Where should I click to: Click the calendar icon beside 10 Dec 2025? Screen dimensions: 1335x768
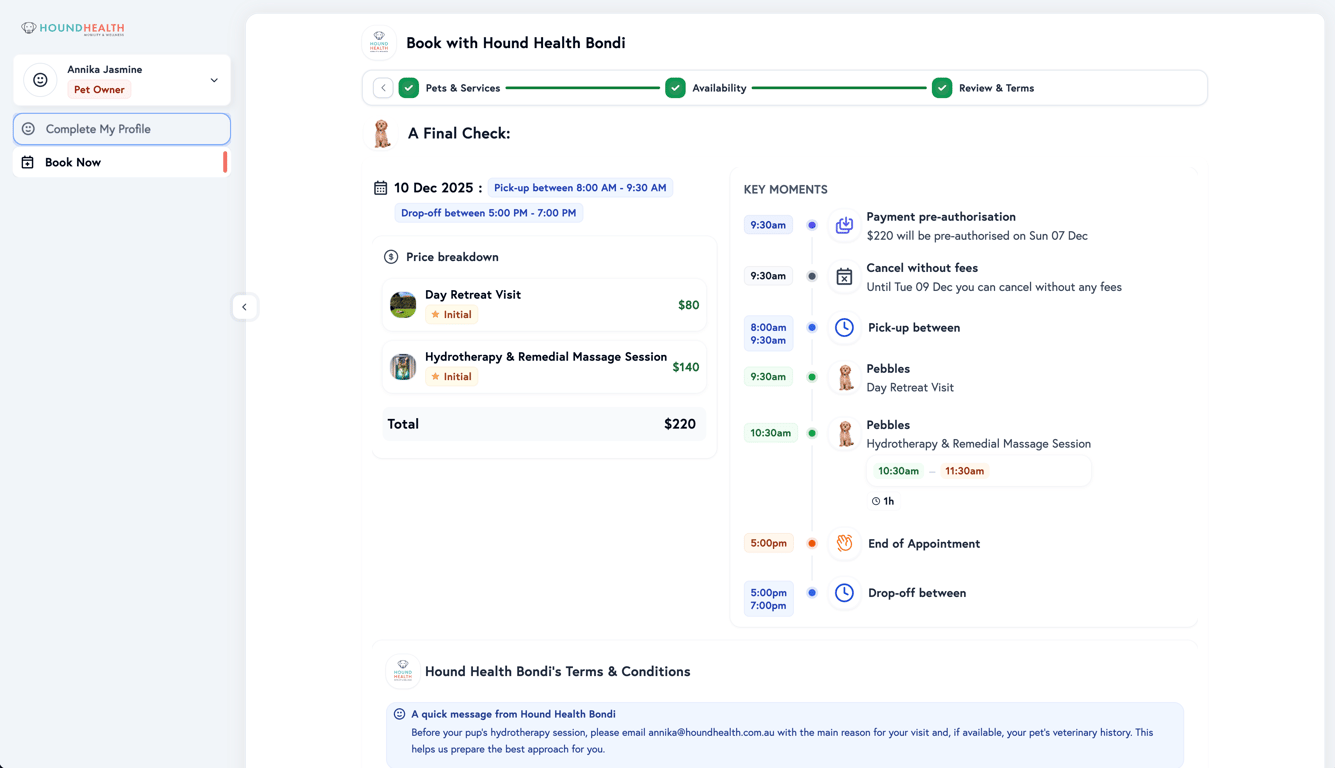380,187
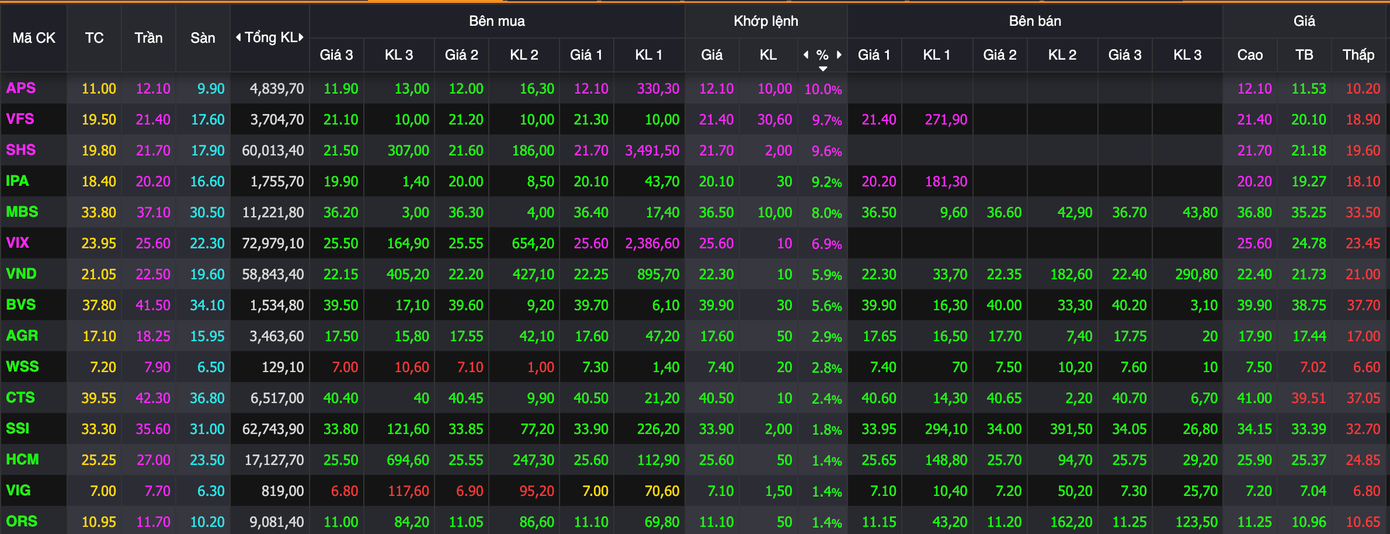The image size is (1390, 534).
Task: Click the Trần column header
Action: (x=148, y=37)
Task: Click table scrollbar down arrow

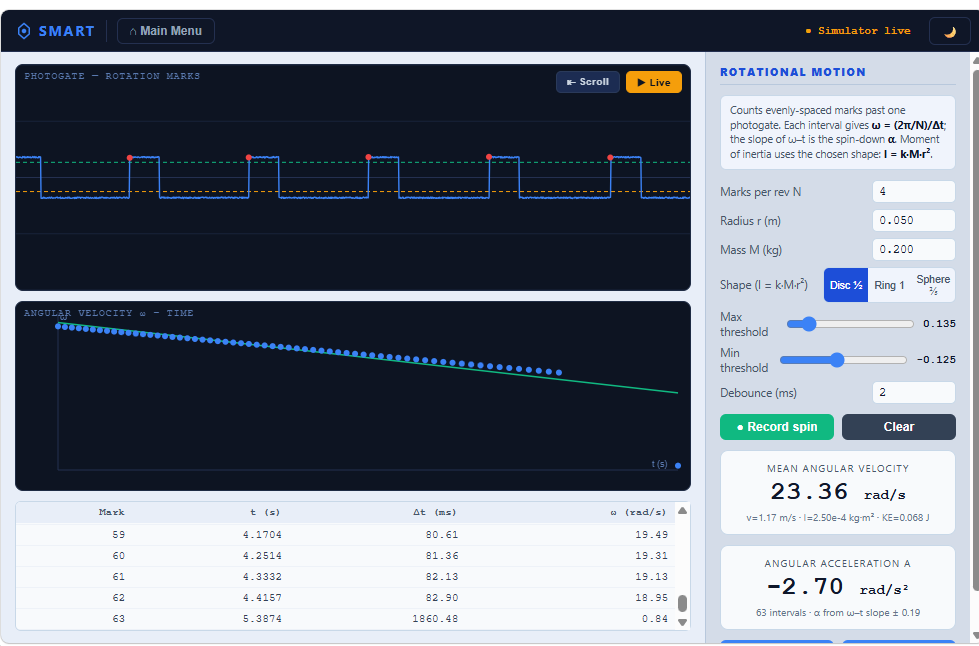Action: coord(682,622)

☆ ☆ ☆ ☆

→ What you will do: Copy these lines with "calendar icon" replaced by "date picker button" and everything else unchanged. Leave the pictures out.

→ Right answer:
Where should I click to: Click the date picker button beside 10 Dec 2025? Screen dimensions: 1335x768
380,187
The image size is (1390, 534).
Task: Click the Trần column header
Action: (x=148, y=37)
Task: Click table scrollbar down arrow

Action: coord(682,622)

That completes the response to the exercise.